◆ REQUIRED WORK: Return every line of the data exactly as it stands.

(DATA FOR REVIEW begins)

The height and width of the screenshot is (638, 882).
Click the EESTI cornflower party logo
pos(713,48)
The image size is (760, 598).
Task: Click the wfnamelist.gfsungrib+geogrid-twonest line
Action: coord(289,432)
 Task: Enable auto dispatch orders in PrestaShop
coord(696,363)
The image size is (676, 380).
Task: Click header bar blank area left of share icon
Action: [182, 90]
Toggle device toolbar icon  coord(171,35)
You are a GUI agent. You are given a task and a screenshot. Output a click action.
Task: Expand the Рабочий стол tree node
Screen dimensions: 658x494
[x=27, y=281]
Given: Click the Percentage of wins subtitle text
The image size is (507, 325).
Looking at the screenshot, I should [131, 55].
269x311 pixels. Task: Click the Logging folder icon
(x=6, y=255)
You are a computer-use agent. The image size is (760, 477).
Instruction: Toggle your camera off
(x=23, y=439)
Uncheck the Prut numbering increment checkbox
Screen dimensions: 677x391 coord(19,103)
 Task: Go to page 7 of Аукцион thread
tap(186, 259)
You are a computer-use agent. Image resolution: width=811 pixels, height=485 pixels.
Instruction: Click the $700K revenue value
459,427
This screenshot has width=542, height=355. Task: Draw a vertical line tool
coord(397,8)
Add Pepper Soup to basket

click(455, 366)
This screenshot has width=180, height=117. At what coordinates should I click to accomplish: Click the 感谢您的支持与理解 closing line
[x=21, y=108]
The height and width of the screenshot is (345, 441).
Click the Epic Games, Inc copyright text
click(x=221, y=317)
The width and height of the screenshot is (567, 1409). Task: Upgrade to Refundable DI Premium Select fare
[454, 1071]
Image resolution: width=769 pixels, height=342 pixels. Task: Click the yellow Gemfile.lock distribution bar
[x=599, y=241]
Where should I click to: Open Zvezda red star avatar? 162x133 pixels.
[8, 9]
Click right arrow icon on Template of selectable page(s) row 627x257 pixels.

(DATA FOR REVIEW ends)

◆ ANSWER FOR THE TASK:
The height and width of the screenshot is (638, 882).
Click the EESTI cornflower party logo
pos(713,48)
The image size is (760, 598).
Task: Click the wfnamelist.gfsungrib+geogrid-twonest line
Action: coord(289,432)
 Task: Enable auto dispatch orders in PrestaShop
coord(696,363)
The image size is (676, 380).
Task: Click header bar blank area left of share icon
Action: [182, 90]
Toggle device toolbar icon  coord(171,35)
You are a GUI agent. You are given a task and a screenshot. Output a click action.
Task: Expand the Рабочий стол tree node
Screen dimensions: 658x494
[x=27, y=281]
Given: Click the Percentage of wins subtitle text
The image size is (507, 325).
Looking at the screenshot, I should [131, 55].
269x311 pixels. Task: Click the Logging folder icon
(x=6, y=255)
You are a computer-use agent. The image size is (760, 477).
Instruction: Toggle your camera off
(x=23, y=439)
Uncheck the Prut numbering increment checkbox
Screen dimensions: 677x391 coord(19,103)
 Task: Go to page 7 of Аукцион thread
tap(186, 259)
You are a computer-use agent. Image resolution: width=811 pixels, height=485 pixels.
Instruction: Click the $700K revenue value
459,427
This screenshot has width=542, height=355. Task: Draw a vertical line tool
coord(397,8)
Add Pepper Soup to basket

click(455, 366)
This screenshot has width=180, height=117. At what coordinates should I click to accomplish: Click the 感谢您的支持与理解 closing line
[x=21, y=108]
The height and width of the screenshot is (345, 441).
Click the Epic Games, Inc copyright text
click(x=221, y=317)
The width and height of the screenshot is (567, 1409). Task: Upgrade to Refundable DI Premium Select fare
[454, 1071]
Image resolution: width=769 pixels, height=342 pixels. Task: Click the yellow Gemfile.lock distribution bar
[x=599, y=241]
Where should I click to: Open Zvezda red star avatar? 162x133 pixels.
[8, 9]
Click right arrow icon on Template of selectable page(s) row 627x257 pixels.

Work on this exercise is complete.